Can anyone suggest a way of tightening or securing payments. Please note, that PayPal will only allow you to use PreApproved payments for crowdfunding. Please also note that project owners need to be able to receive the funds from my site. Sometimes, these funds can be as small as $10 or up to $10,000 so we need to use PayPal to pay them as there is not other method of getting the funds to the project owner
I've implemented Paypal Adaptive payments and used them for payments at http://www.wethetrees.com and we had the exact problems you are describing. The capture rate is almost random, we were down to 35% with one campaign and had to manually send all backers invoices.
When capturing we had backers with closed/unauthorized accounts, insufficient funds, unavailable payment methods etc. We switched to just doing direct capture for a while, which is great since we get 100% of all pledges, but Paypal closed our account without notice when one of our campaigns mentioned the word "Cuba".
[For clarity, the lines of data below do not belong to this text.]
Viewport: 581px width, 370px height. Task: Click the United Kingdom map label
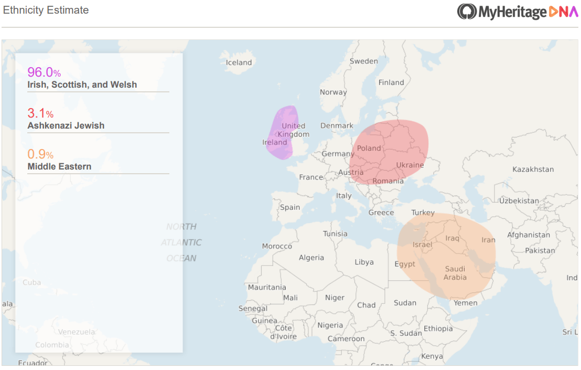click(x=293, y=130)
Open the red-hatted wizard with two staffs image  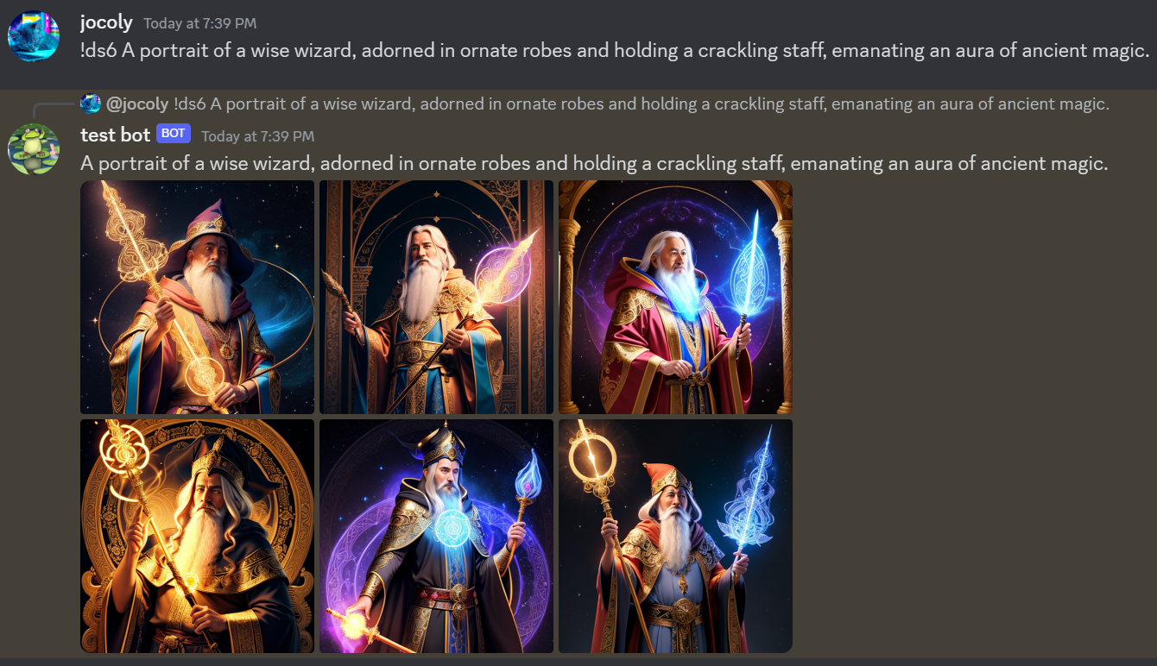(x=675, y=536)
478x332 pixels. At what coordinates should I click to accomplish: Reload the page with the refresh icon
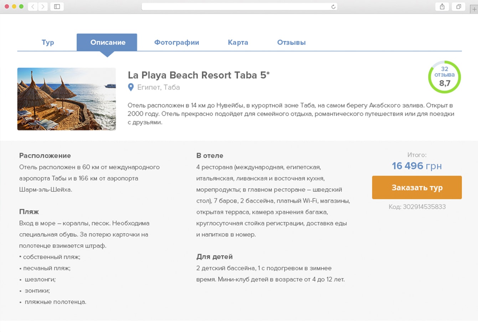pos(333,7)
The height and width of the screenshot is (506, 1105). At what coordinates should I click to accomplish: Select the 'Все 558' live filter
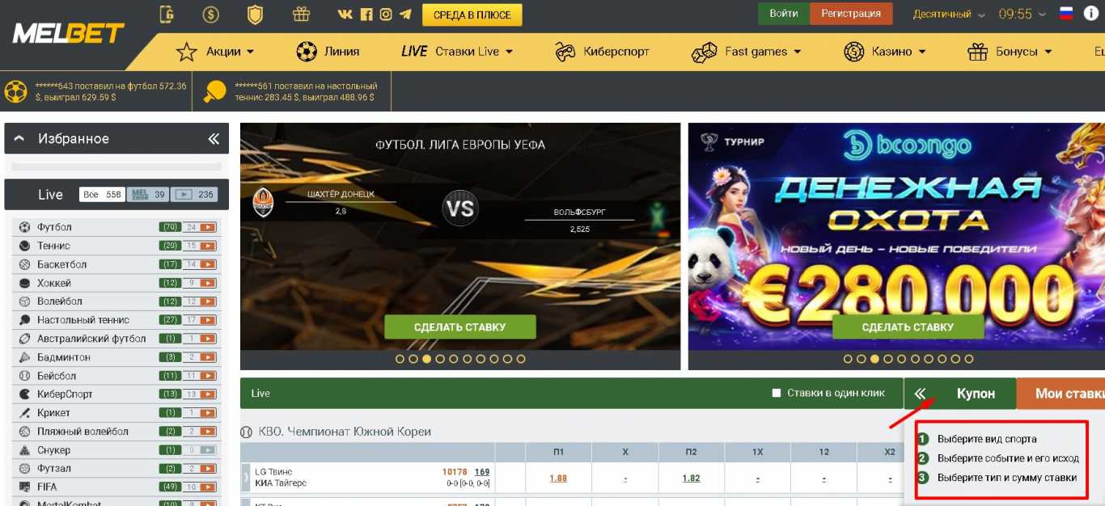coord(102,195)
The solution in the end was to scrap Paypal so now we're using Wepay and Dwolla, and we're considering Bitpay (Bitcoin) as well. Seems to like Paypal wants to kill crowdfunding or doesn't understand it. Anything less than a 90% capture rate is totally unacceptable and will cause projects to fail.
Preapproval isn't the only thing they'll allow you to use. That's just one part of the Adaptive Payments API, but you could go with a delayed chained payment, too.
This way your account can be treated sort of like an Escrow. You can use the Pay API to create payments in the system that are split between receivers accordingly. Only the primary receiver would get paid at first, though, and then you can call ExecutePayment to submit the secondary payments from the primary account within 90 days.
This way the primary account holds all of the funds so they're available to pay out when the goal is reached. If the goal is not reached the payments could be refunded.
I need to be able to initiate transactions between two unknown parties via Paypal, say donor and recipient, without ever having to be exposed to the money itself - is this possible?
Basically, I want a donor to be able to click the donate button, fill in the amount and then be passed to Paypal to verify their details. My site will also supply the recipients account details to Paypal so the money goes directly to them rather than to my Paypal account. Essentially I want to enable transactions without having any legal or tax responsibilities for the money.
This needs to happen for an unlimited number of donors and recipients.
Can I do this? Paypal haven't been very helpful at all.
I am sorry to hear that you feel PayPal hasn't been helpful at all, but there are many resources at your disposal. It sounds like you have just not been asking the right person, or asking the right questions. Customer service for large corporations are difficult to traverse, but there are many people at PayPal who would have been easily able to answer your questions.
I always say this, though i'm not sure how many times on this forum: It is possible to do whatever you want with PayPal. Give me your idea, I will give you the way. Whatever you want to do can be done with the right coding.
You can use Website Payments Standard (WPS), and you would only need your merchant's email address to create buttons that go to their account. (set the business variable)
You can also use third party API calls for Website Payments Pro (WPP) and Express Checkout (EC) to process direct credit card transactions as well as PayPal payments via API for your merchants. (set the subject variable to the seller you're submitting the API on behalf of)
As for not having any legal or tax responsibilities for offering the service of payment connectivity (marketplace functionality) between sellers and merchants: IMHO you are dreaming. However, you will want to contact your local legal and tax representative to ask what liability you have. Though this should go without saying; this is StackOverflow, where you should ask questions regarding programming, not tax and legal advice.
Your tax and legal concerns are separate concerns, irrelevant to the technical question of whether it is possible to do what you want with PayPal or not.